= PROMPT =
Output every line of the material below word for word, omitting the pictures.

[Records from a dataset]
-- start --
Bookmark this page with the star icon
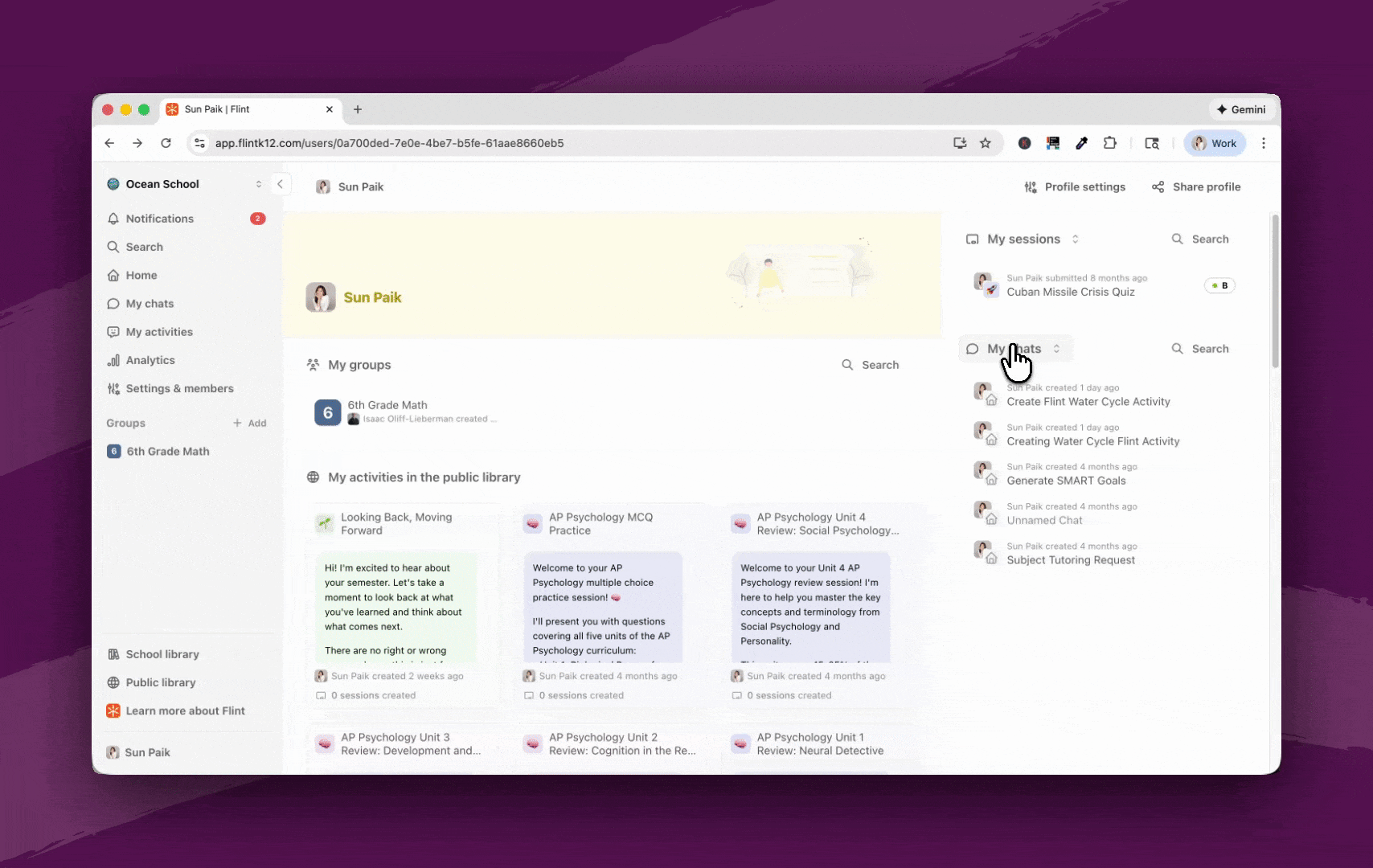The height and width of the screenshot is (868, 1373). [x=986, y=143]
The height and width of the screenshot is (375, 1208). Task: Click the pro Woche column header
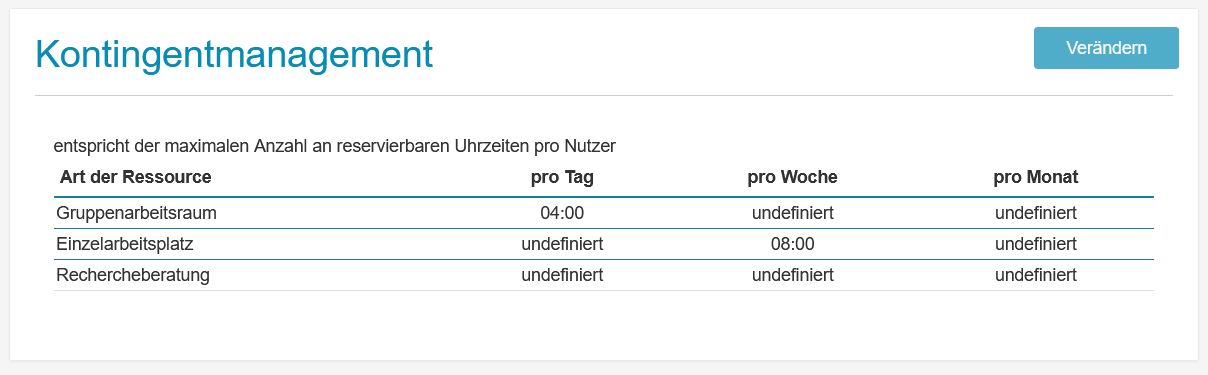tap(793, 177)
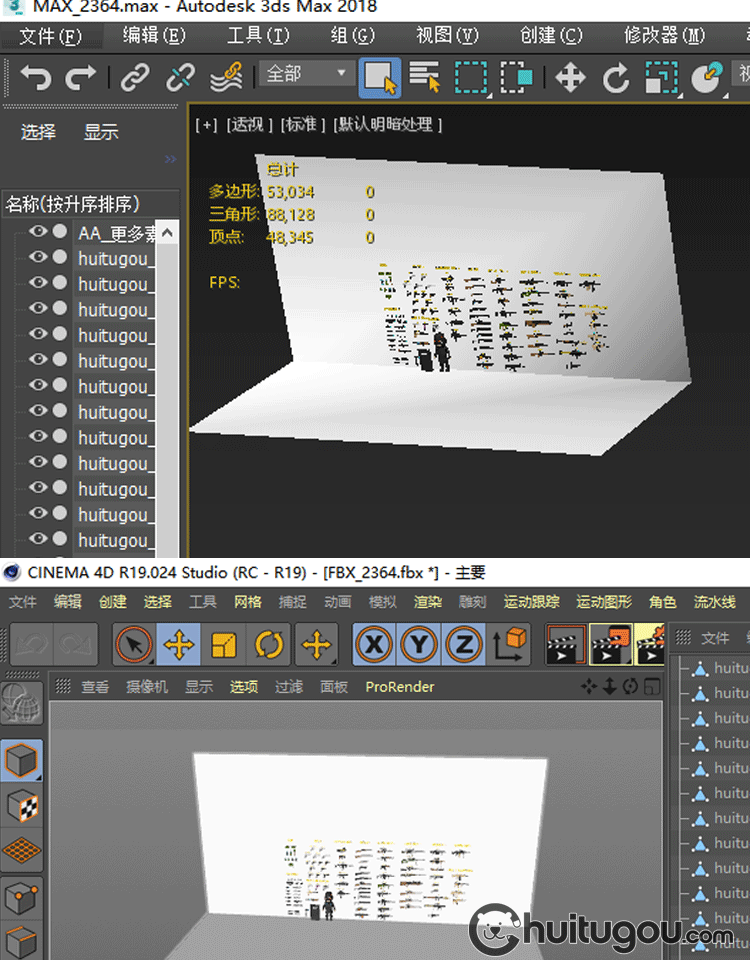Click the Cinema 4D live selection arrow tool
The height and width of the screenshot is (960, 750).
tap(134, 645)
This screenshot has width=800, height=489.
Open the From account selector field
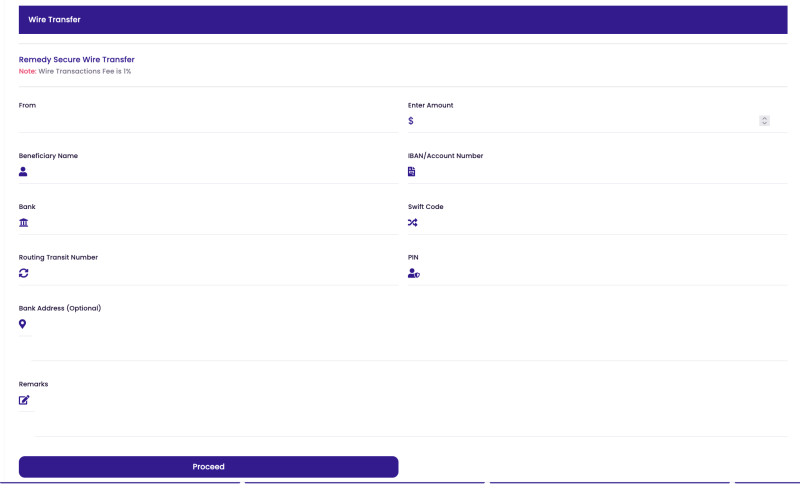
-- end --
= SOLVED EXERCISE =
Bookmark this page with the star icon
The height and width of the screenshot is (868, 1373). [x=986, y=143]
The height and width of the screenshot is (375, 1208). Task: Click the pro Woche column header
tap(793, 177)
Click the Cinema 4D live selection arrow tool
The height and width of the screenshot is (960, 750).
tap(134, 645)
This screenshot has width=800, height=489.
Open the From account selector field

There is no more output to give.